Indian Tax Structure after Independence:
The period after Independence was quite challenging for the tax planners. An enormous black economy set in both due to Second World War and increases in economic activity after independence. Savings and investment were encouraged through the different taxation laws by the way of incentives. There was a requirement for generating huge amount of revenues to fund the economic growth of the country. The tax department took great care to plan the tax structure not only with the aspect to widen the income tax base, but also to look for alternate taxes and to eliminate tax avoidance .The department was harshly tested due to the high volumes of work.

    Some of the prominent taxes that came into existence were:

  • Business Profits Tax (1947)
  • Capital Gains (1946-48 to 1956)
  • Estate Duty (1953)
  • Wealth Tax (1957)
  • Expenditure Tax (1957)
  • Gift Tax (1958)
To check the growth of black money, high denomination notes were demonetized in 1946. In 1961, The Income tax Act was remodified, replacing the outdated law of 1922.

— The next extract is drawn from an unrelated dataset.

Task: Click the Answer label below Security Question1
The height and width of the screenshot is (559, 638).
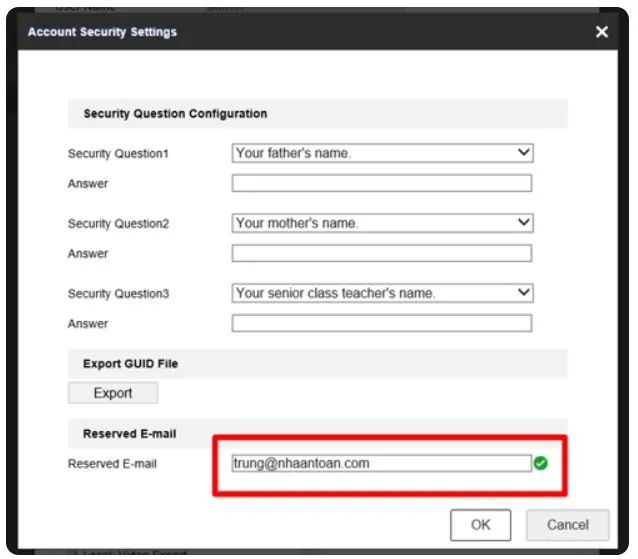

Income Tax Structure Post Liberalization:
The wave of tax reforms that started across the world in the second half of 1980’s found its way into India. As part of its policy of liberalization, India introduced tax reforms in the 1990’s.The reforms introduced in the Indian tax structure are various in comparison to other countries. In India, The tax reforms took place independent of interference from any external multilateral agency unlike some other countries. But the tax reforms took place in such a way as to ensure its obedience to the prevailing International trends.